PROBLEM STATEMENT – The answer must be an exact copy of the lines from the one with "The image size is (1160, 720)." to the last line of the entries below, both included, and must contain no pictures.

DATA PROVIDED –
--- START ---

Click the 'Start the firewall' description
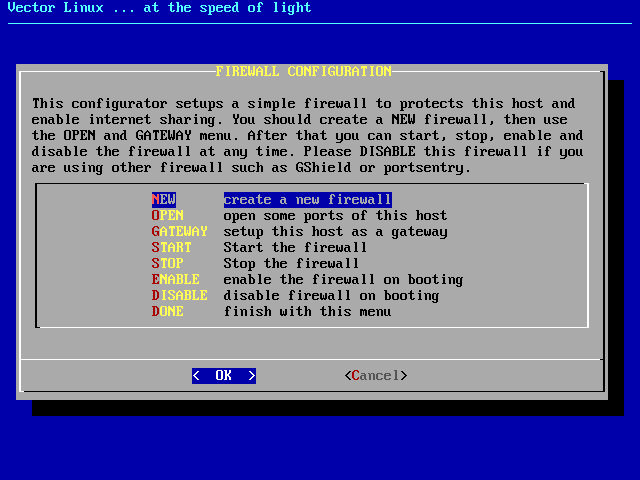The width and height of the screenshot is (640, 480). pos(295,248)
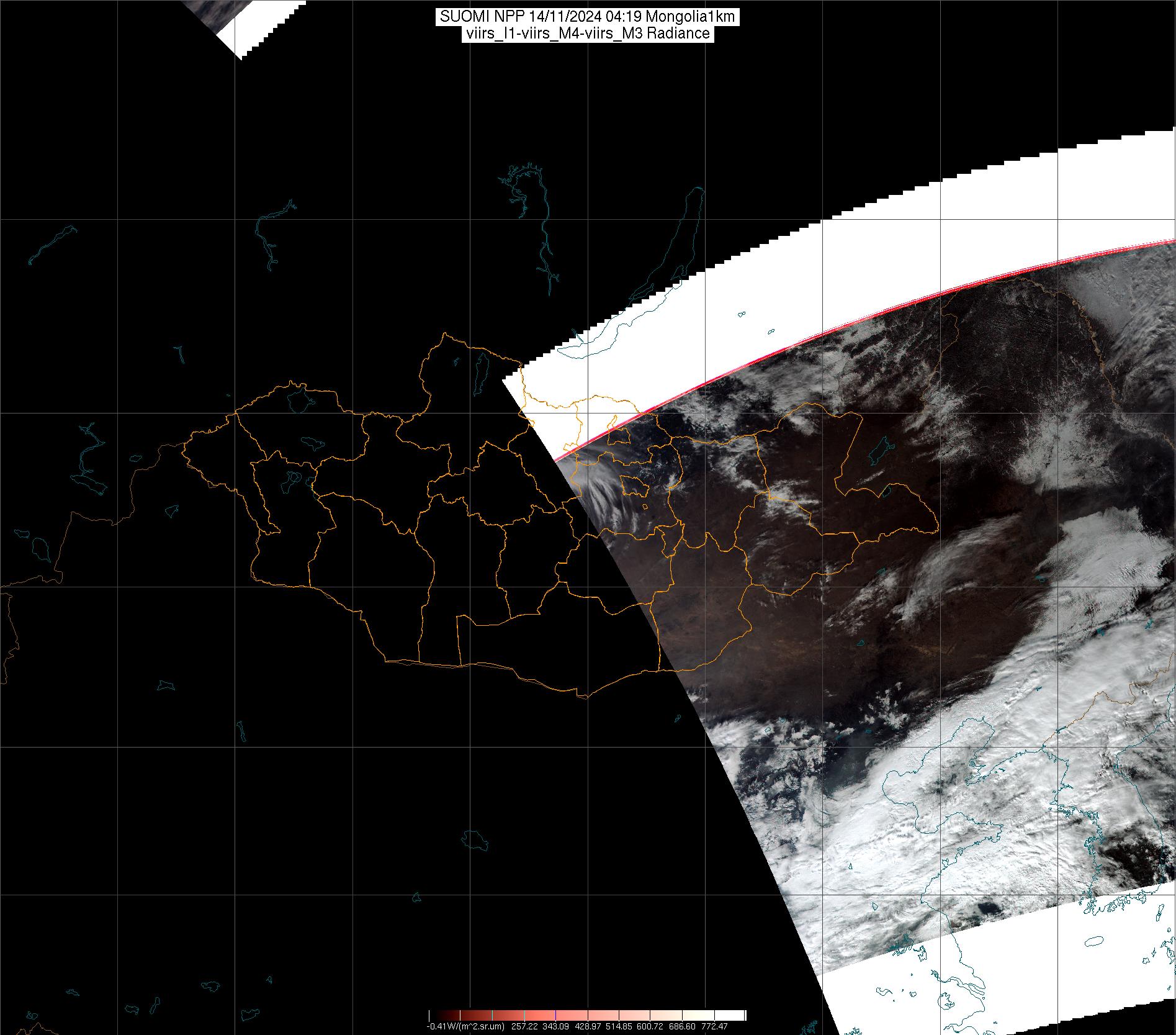The height and width of the screenshot is (1035, 1176).
Task: Choose the 600.72 colorbar tick label
Action: pos(649,1027)
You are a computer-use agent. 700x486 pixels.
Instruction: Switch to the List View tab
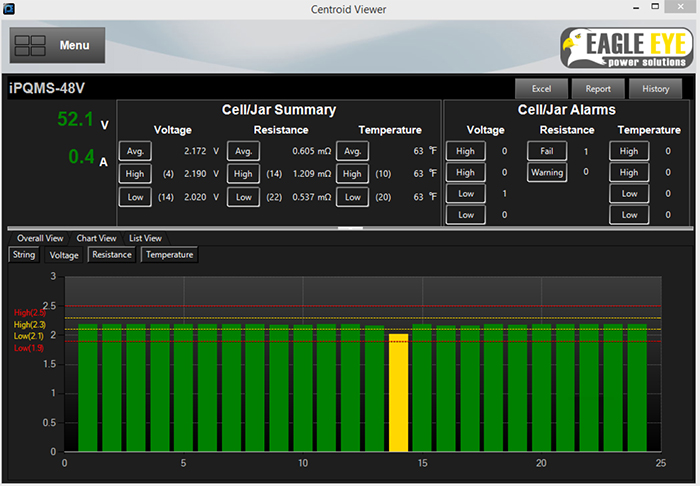[145, 238]
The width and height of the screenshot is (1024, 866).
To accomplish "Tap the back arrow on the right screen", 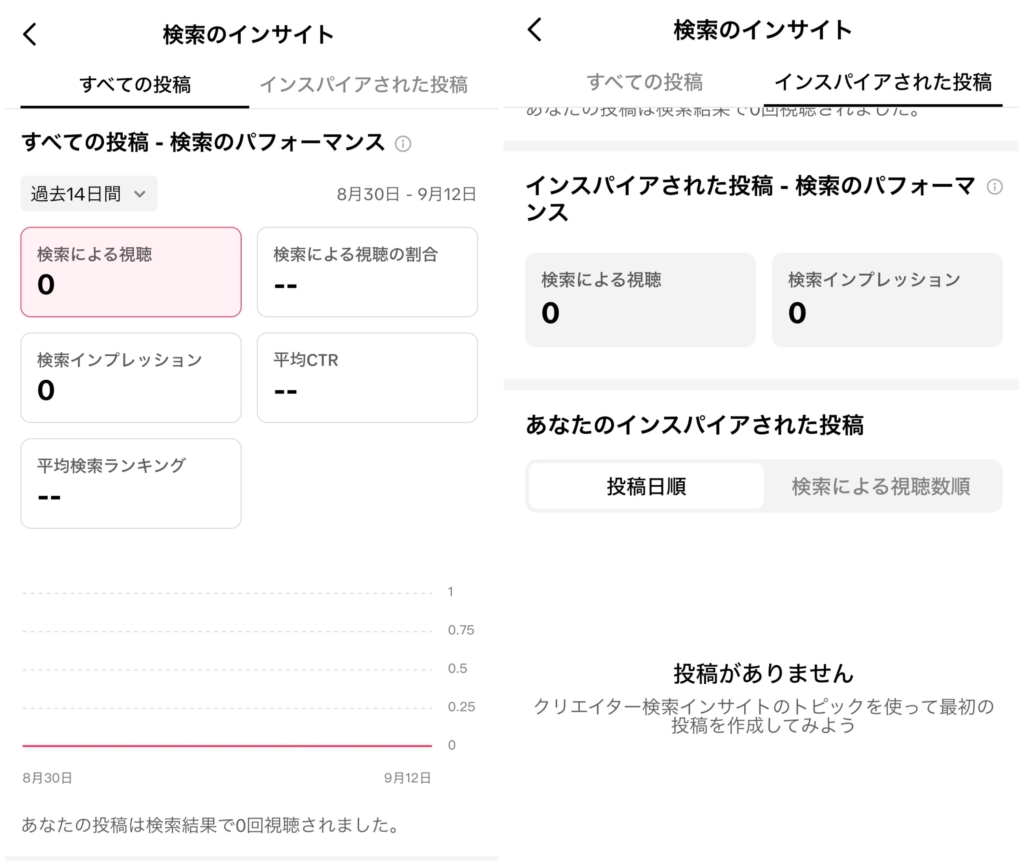I will pyautogui.click(x=535, y=30).
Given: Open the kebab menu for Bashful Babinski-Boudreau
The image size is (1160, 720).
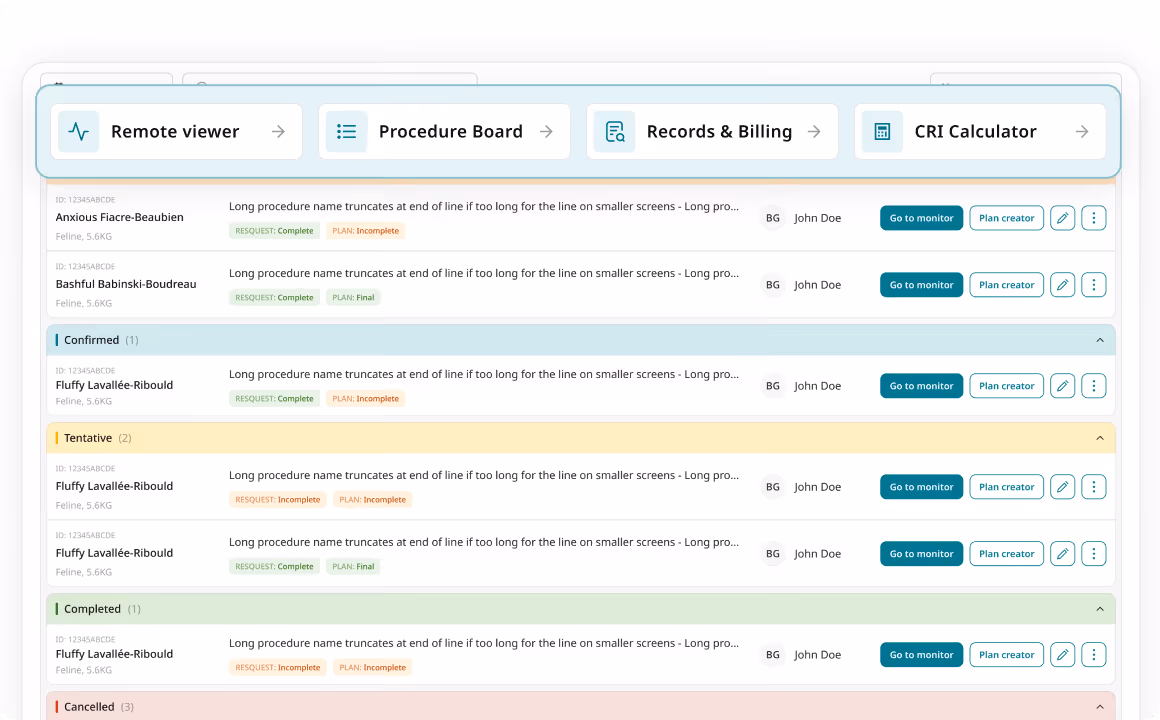Looking at the screenshot, I should [x=1093, y=284].
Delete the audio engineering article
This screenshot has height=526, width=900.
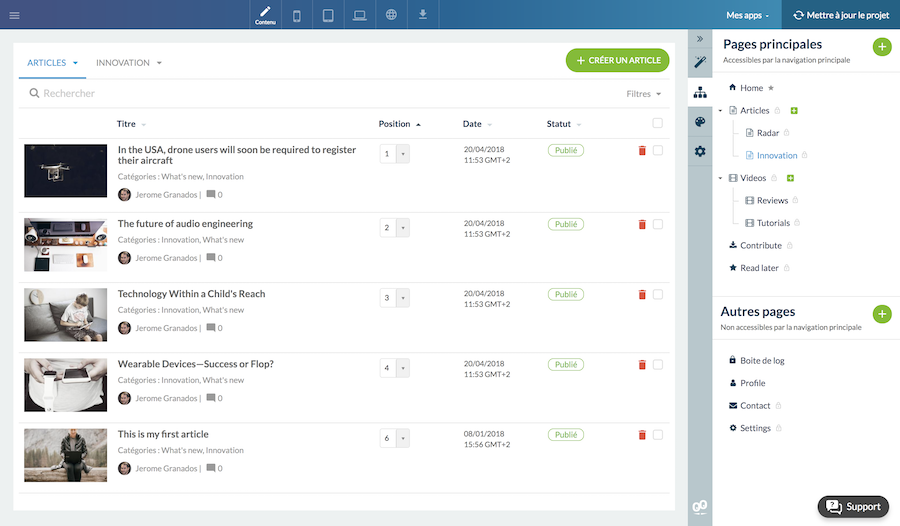tap(642, 224)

--- END ---

ANSWER TO THIS PROBLEM –
The image size is (1160, 720).
Looking at the screenshot, I should [x=1093, y=284].
Delete the audio engineering article
This screenshot has height=526, width=900.
tap(642, 224)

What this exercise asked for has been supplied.